● TASK PROMPT
Rewrite the lines below, swapping every "GUI agent" for "screen assistant" and leaving everything else unchanged.

● DATA TO USE
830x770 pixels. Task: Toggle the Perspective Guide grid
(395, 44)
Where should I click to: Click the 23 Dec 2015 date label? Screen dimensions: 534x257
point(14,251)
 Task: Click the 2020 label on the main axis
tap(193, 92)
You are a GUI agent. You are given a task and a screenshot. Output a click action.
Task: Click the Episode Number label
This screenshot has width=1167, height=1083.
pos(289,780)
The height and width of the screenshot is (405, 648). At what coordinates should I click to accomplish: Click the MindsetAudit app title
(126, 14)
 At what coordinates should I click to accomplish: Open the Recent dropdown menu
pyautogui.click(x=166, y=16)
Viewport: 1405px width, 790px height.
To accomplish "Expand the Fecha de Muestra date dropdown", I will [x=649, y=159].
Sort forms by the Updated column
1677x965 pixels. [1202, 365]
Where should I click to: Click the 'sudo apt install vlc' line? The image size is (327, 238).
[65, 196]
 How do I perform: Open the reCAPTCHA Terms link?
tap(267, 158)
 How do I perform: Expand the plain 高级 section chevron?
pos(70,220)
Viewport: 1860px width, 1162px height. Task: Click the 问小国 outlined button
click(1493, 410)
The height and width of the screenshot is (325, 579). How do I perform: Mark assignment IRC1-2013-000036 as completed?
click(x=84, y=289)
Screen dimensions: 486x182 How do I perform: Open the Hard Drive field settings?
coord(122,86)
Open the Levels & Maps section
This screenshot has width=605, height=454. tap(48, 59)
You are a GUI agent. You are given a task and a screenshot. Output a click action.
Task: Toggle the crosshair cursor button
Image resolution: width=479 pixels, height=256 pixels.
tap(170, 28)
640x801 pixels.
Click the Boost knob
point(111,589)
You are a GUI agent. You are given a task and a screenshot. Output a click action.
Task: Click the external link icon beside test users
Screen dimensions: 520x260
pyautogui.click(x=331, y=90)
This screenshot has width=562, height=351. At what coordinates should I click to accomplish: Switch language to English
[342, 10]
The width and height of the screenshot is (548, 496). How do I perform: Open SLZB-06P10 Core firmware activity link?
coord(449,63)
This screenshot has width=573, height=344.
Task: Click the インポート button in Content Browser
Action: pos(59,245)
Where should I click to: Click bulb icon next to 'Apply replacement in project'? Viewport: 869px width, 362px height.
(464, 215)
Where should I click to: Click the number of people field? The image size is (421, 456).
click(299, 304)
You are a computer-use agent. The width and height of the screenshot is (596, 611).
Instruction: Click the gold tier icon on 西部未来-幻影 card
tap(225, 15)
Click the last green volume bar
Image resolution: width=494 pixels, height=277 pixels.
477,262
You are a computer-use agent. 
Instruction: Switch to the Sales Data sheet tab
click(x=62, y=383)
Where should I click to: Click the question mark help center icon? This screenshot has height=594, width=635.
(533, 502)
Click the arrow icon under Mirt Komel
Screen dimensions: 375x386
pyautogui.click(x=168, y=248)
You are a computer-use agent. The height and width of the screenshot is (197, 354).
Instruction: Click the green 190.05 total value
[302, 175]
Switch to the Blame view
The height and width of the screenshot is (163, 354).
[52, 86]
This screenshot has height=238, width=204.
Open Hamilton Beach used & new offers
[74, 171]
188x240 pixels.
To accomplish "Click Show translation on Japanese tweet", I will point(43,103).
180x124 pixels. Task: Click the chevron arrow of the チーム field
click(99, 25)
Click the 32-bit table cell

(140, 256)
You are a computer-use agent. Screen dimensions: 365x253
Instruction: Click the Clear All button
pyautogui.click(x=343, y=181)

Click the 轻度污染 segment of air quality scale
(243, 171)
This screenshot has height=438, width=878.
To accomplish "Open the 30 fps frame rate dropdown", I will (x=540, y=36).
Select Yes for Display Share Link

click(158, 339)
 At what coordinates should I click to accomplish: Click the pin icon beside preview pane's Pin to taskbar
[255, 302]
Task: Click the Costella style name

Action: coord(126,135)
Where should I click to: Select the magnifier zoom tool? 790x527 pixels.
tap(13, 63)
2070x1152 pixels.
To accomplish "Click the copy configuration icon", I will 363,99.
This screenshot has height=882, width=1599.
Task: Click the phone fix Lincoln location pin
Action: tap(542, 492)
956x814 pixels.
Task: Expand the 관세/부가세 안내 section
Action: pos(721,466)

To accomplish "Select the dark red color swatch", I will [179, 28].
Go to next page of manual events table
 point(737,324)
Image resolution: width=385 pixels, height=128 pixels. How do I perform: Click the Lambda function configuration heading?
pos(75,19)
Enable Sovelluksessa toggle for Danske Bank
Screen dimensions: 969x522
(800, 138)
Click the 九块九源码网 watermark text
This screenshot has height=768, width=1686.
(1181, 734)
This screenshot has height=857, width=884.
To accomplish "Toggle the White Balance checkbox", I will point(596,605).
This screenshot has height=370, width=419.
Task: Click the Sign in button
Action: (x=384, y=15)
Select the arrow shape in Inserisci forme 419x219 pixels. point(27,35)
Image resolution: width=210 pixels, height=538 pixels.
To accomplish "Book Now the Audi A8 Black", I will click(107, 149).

● CORRECT OUTPUT
830x770 pixels. Task: Toggle the Perspective Guide grid
(395, 44)
Where should I click to: Click the 23 Dec 2015 date label? Screen dimensions: 534x257
point(14,251)
 Task: Click the 2020 label on the main axis
tap(193, 92)
You are a screen assistant. You are given a task and a screenshot. Output a click action.
Task: Click the Episode Number label
This screenshot has width=1167, height=1083.
pos(289,780)
The height and width of the screenshot is (405, 648). At what coordinates should I click to accomplish: Click the MindsetAudit app title
(126, 14)
 At what coordinates should I click to accomplish: Open the Recent dropdown menu
pyautogui.click(x=166, y=16)
Viewport: 1405px width, 790px height.
To accomplish "Expand the Fecha de Muestra date dropdown", I will [x=649, y=159].
Sort forms by the Updated column
1677x965 pixels. [1202, 365]
Where should I click to: Click the 'sudo apt install vlc' line? The image size is (327, 238).
[65, 196]
 How do I perform: Open the reCAPTCHA Terms link?
tap(267, 158)
 How do I perform: Expand the plain 高级 section chevron?
pos(70,220)
Viewport: 1860px width, 1162px height. Task: Click the 问小国 outlined button
click(1493, 410)
The height and width of the screenshot is (325, 579). How do I perform: Mark assignment IRC1-2013-000036 as completed?
click(x=84, y=289)
Screen dimensions: 486x182 How do I perform: Open the Hard Drive field settings?
coord(122,86)
Open the Levels & Maps section
This screenshot has width=605, height=454. tap(48, 59)
You are a screen assistant. You are given a task and a screenshot. Output a click action.
Task: Toggle the crosshair cursor button
Image resolution: width=479 pixels, height=256 pixels.
tap(170, 28)
640x801 pixels.
Click the Boost knob
point(111,589)
You are a screen assistant. You are given a task and a screenshot. Output a click action.
Task: Click the external link icon beside test users
Screen dimensions: 520x260
pyautogui.click(x=331, y=90)
This screenshot has width=562, height=351. At what coordinates should I click to accomplish: Switch language to English
[342, 10]
The width and height of the screenshot is (548, 496). How do I perform: Open SLZB-06P10 Core firmware activity link?
coord(449,63)
This screenshot has width=573, height=344.
Task: Click the インポート button in Content Browser
Action: pos(59,245)
Where should I click to: Click bulb icon next to 'Apply replacement in project'? Viewport: 869px width, 362px height.
(464, 215)
Where should I click to: Click the number of people field? The image size is (421, 456).
click(299, 304)
You are a computer-use agent. The width and height of the screenshot is (596, 611).
Instruction: Click the gold tier icon on 西部未来-幻影 card
tap(225, 15)
Click the last green volume bar
Image resolution: width=494 pixels, height=277 pixels.
477,262
You are a computer-use agent. 
Instruction: Switch to the Sales Data sheet tab
click(x=62, y=383)
Where should I click to: Click the question mark help center icon? This screenshot has height=594, width=635.
(533, 502)
Click the arrow icon under Mirt Komel
Screen dimensions: 375x386
pyautogui.click(x=168, y=248)
You are a computer-use agent. The height and width of the screenshot is (197, 354).
Instruction: Click the green 190.05 total value
[302, 175]
Switch to the Blame view
The height and width of the screenshot is (163, 354).
[52, 86]
This screenshot has height=238, width=204.
Open Hamilton Beach used & new offers
[74, 171]
188x240 pixels.
To accomplish "Click Show translation on Japanese tweet", I will point(43,103).
180x124 pixels. Task: Click the chevron arrow of the チーム field
click(99, 25)
Click the 32-bit table cell

(140, 256)
You are a computer-use agent. Screen dimensions: 365x253
Instruction: Click the Clear All button
pyautogui.click(x=343, y=181)

Click the 轻度污染 segment of air quality scale
(243, 171)
This screenshot has height=438, width=878.
To accomplish "Open the 30 fps frame rate dropdown", I will (x=540, y=36).
Select Yes for Display Share Link

click(158, 339)
 At what coordinates should I click to accomplish: Click the pin icon beside preview pane's Pin to taskbar
[255, 302]
Task: Click the Costella style name

Action: coord(126,135)
Where should I click to: Select the magnifier zoom tool? 790x527 pixels.
tap(13, 63)
2070x1152 pixels.
To accomplish "Click the copy configuration icon", I will 363,99.
This screenshot has height=882, width=1599.
Task: Click the phone fix Lincoln location pin
Action: tap(542, 492)
956x814 pixels.
Task: Expand the 관세/부가세 안내 section
Action: pos(721,466)

To accomplish "Select the dark red color swatch", I will [179, 28].
Go to next page of manual events table
 point(737,324)
Image resolution: width=385 pixels, height=128 pixels. How do I perform: Click the Lambda function configuration heading?
pos(75,19)
Enable Sovelluksessa toggle for Danske Bank
Screen dimensions: 969x522
(800, 138)
Click the 九块九源码网 watermark text
This screenshot has height=768, width=1686.
(1181, 734)
This screenshot has height=857, width=884.
To accomplish "Toggle the White Balance checkbox", I will point(596,605).
This screenshot has height=370, width=419.
Task: Click the Sign in button
Action: (x=384, y=15)
Select the arrow shape in Inserisci forme 419x219 pixels. point(27,35)
Image resolution: width=210 pixels, height=538 pixels.
To accomplish "Book Now the Audi A8 Black", I will click(107, 149).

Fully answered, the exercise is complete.